E1 prediction_horizon: default 20 steps — how far ahead E1 simulates sensory context
E2 rollout_horizon: default 30 steps — how far ahead E2 simulates motor consequences

The planning horizon ordering E2 > E1 is architecturally required: if E2 only predicted as far as E1’s perceived present, trajectory planning would offer no planning advantage over simply following the sensory stream.

HippocampalModule chaining:

HippocampalModule chains E2 rollout kernels into even longer plans (hippocampal planning horizon » E2’s rollout horizon). E2 provides the motor-sensory kernels; the hippocampus chains them into multi-step trajectories navigated under residue-field terrain (ARC-018, MECH-033). The kernel metaphor in MECH-033 refers to E2’s single-transition outputs being composed into longer rollouts — not to E2’s individual planning horizon being short.
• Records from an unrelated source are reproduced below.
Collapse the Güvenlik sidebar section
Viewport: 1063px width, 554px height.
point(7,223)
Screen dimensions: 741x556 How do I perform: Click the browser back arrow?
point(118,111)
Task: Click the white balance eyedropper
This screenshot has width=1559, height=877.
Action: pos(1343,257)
Connection to ARC-021: E2 is the “action-enacting loop” of the three-loop architecture. Its error signal (motor-sensory mismatch on z_gamma) is incommensurable with E1’s sensory prediction error and E3’s harm/goal error (MECH-069). This grounds why E2 must be trained separately from E1, with its own optimizer and its own transition buffer recording (z_t, action, z_{t+1}) tuples.

Developmental calibration and locking of the three loops (ARC-076 / MECH-335 / MECH-336)
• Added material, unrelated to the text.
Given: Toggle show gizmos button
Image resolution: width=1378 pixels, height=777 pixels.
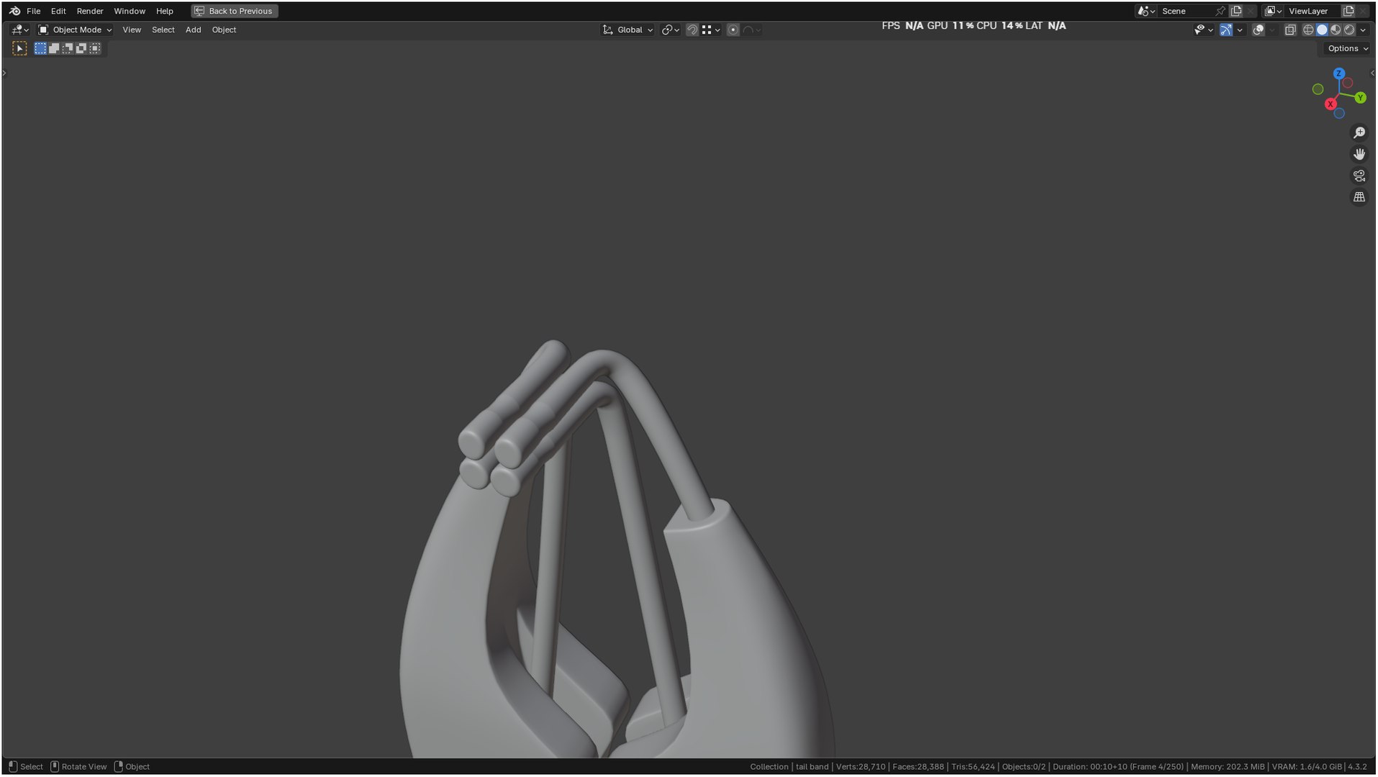Looking at the screenshot, I should [1225, 29].
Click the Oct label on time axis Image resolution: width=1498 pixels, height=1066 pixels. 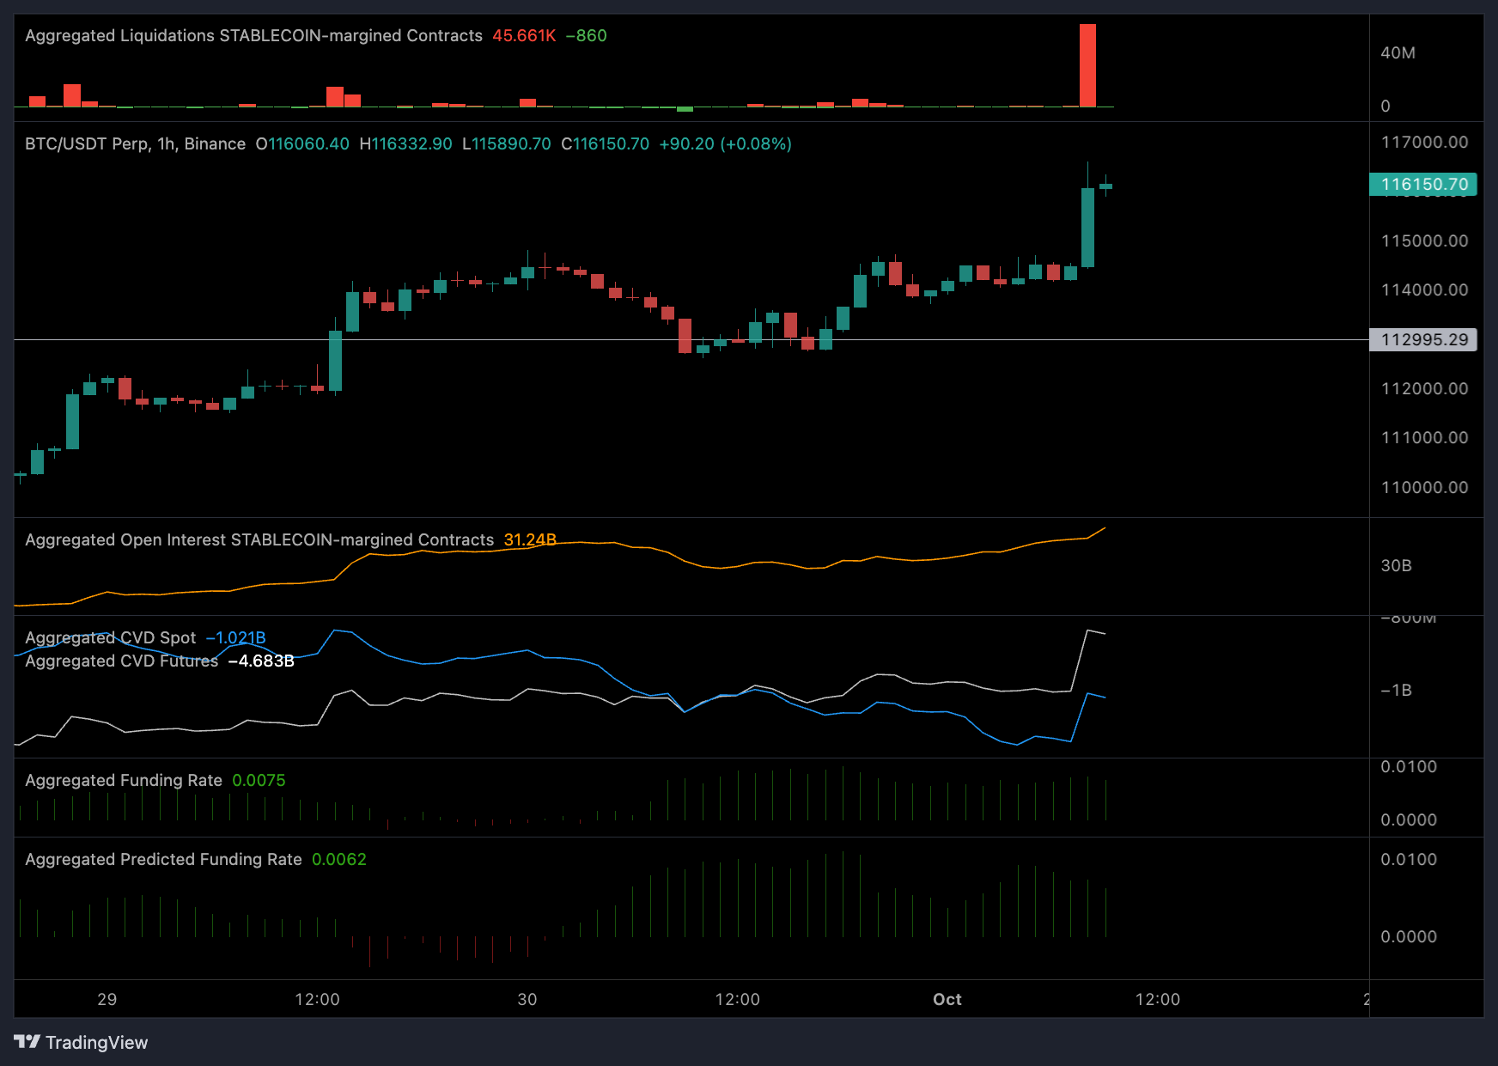pyautogui.click(x=947, y=999)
ARC-021 / MECH-069 / ARC-023 say the three cortico-striatal loops are architecturally distinct (separate channels, incommensurable errors, distinct timescales). They do not say how the loops’ relative commitment gains are set. ARC-076 (registered 2026-05-17, from the targeted_review_play_commitment_loop_personality_window lit pull) supplies that: the loops are calibrated during a bounded juvenile/adolescent developmental window and then crystallized — an instance of INV-075’s LOCK arm — and the locked calibration is what REE should call personality.
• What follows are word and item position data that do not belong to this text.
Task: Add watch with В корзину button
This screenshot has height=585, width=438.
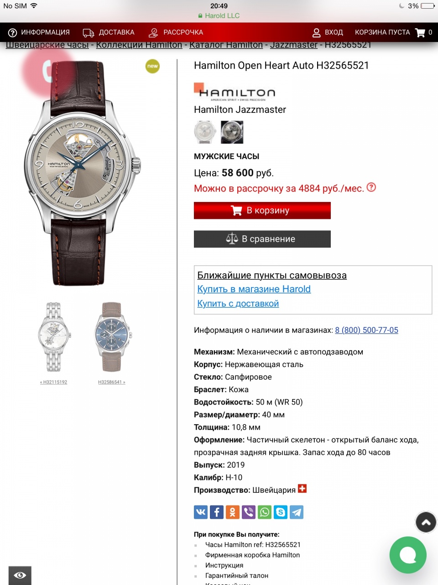Action: point(262,210)
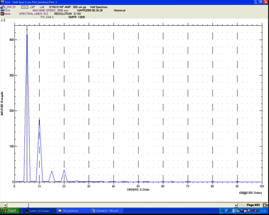Select the TG-4 machine train icon
This screenshot has height=215, width=269.
(x=2, y=10)
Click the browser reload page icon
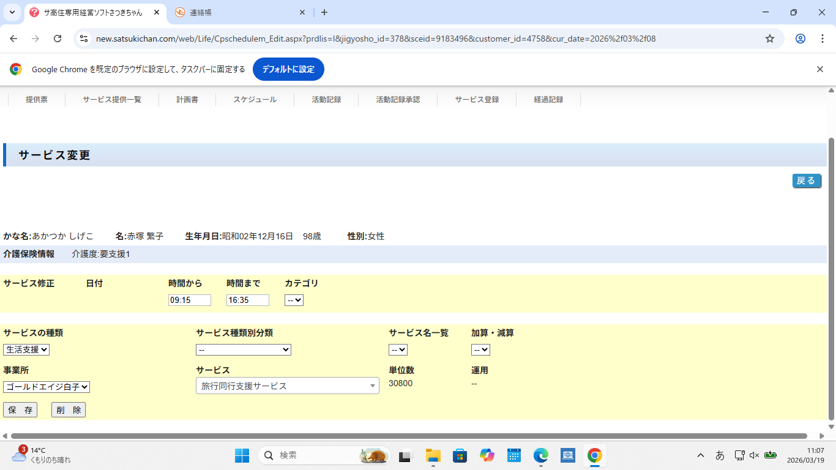836x470 pixels. point(58,39)
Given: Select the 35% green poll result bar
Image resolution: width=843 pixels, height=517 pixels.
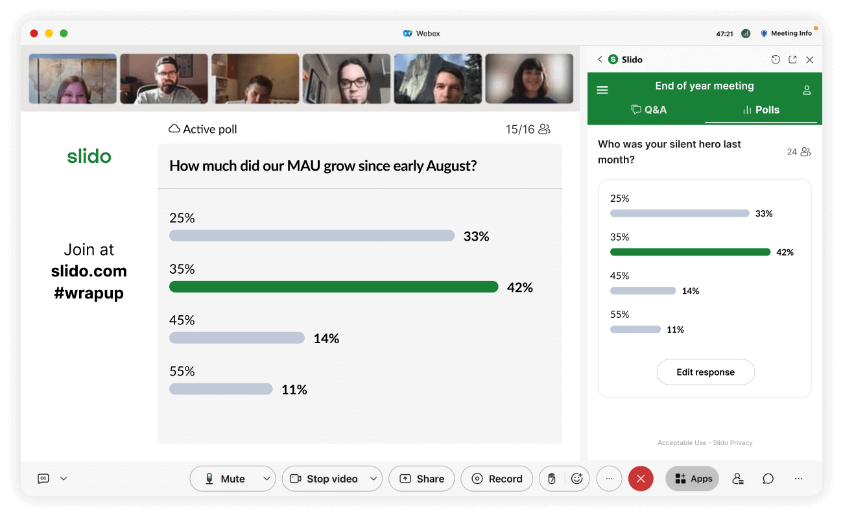Looking at the screenshot, I should [x=690, y=252].
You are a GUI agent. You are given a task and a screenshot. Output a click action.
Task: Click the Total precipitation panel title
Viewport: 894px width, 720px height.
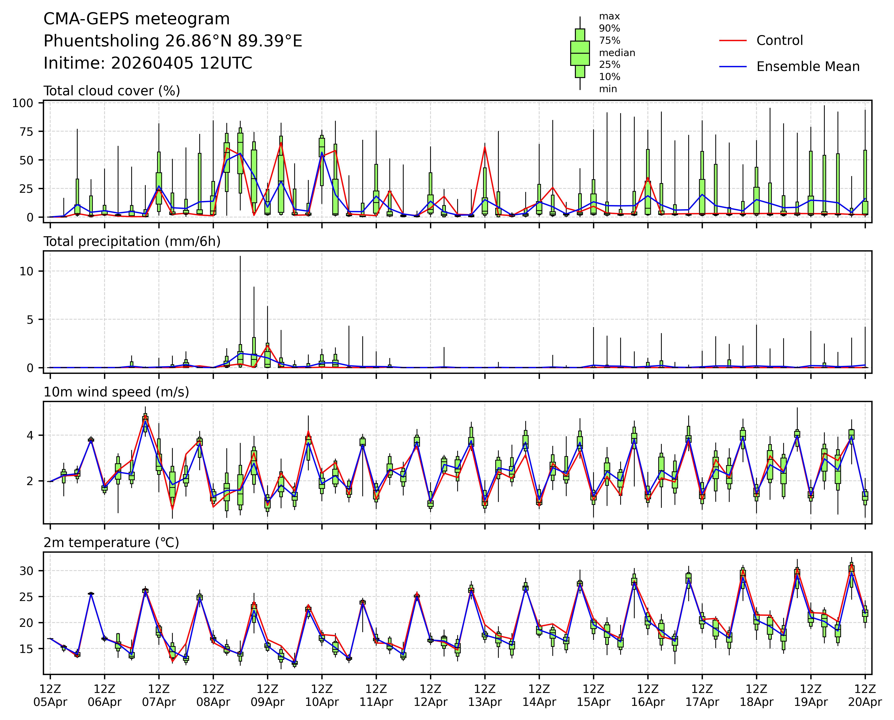click(x=132, y=241)
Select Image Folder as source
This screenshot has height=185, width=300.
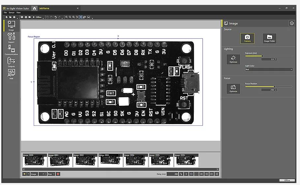(x=269, y=38)
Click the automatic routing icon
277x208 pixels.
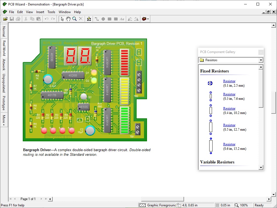[x=89, y=19]
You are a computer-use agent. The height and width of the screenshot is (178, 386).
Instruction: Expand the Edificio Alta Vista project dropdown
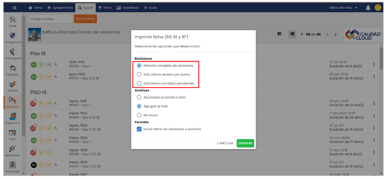[x=343, y=8]
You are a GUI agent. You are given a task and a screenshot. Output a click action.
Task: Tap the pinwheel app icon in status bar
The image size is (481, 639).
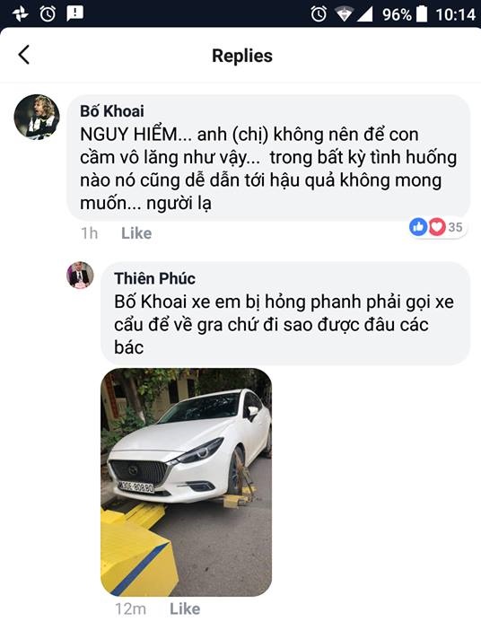(20, 14)
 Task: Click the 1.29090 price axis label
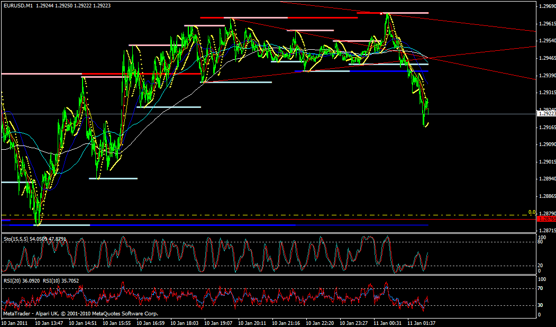546,144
Two-layer structure (forced by the McCrae 2000 counterweight, which shows basic-trait stability is largely endogenous, not environmentally written):

L1 — set-points / temperament. The basic drive-prior gains of the loops (above all the limbic-loop value prior: what is worth committing to) lock on a largely endogenous maturational timer. The environment does not write L1. INV-075 lock arm with an endogenous, schedule-driven trigger.
L2 — commitment policy / character. How those drive priors are gated into actual commitment under context is calibrated by the juvenile play/peer environment during the window and consolidated at closure. L2 is the environmentally-determined layer.

So personality is neither a pure environmental readout nor purely endogenous.

Child mechanisms:

MECH-335 — staggered ventral→dorsal windows. The loops do not share one critical period; the limbic/value loop (ventral striatum / OFC) opens earliest and is most environmentally sensitive, then associative, then sensorimotor, with consolidation that can lag window-close (Bijlsma 2023: mPFC change during the window, OFC change after). The ARC-076 calibration phase is therefore an ordered schedule of per-loop windows plus a post-window readout.
MECH-336 — maladaptive-lock failure mode. Adequate environmental input does not determine the locked value (Ham 2026: ~20% lock a maladaptive configuration despite abundant play). Two INV-075-shaped failure modes: lock-onto-bad-calibration / lock-too-early → rigid maladaptive personality; failure-to-lock → identity diffusion. This is REE’s hypothesised handle on personality pathology (a hypothesis, not a settled etiology) and the falsification surface for ARC-076.

Relation to V3-EXQ-543h / MECH-334. Same crystallization family, different target: 543h / MECH-334 locks the gated-policy diversity heads; ARC-076 locks the commitment-loop calibration. Both are LOCK-arm instances of INV-075; the 2026-05-17 handoff-failure lit pull established that handoff-alone is not the biological pattern for developmentally-established circuits, which is why ARC-076 is a lock claim. ARC-076 is a V3 design prescription — not yet implemented, no experiment queued at registration.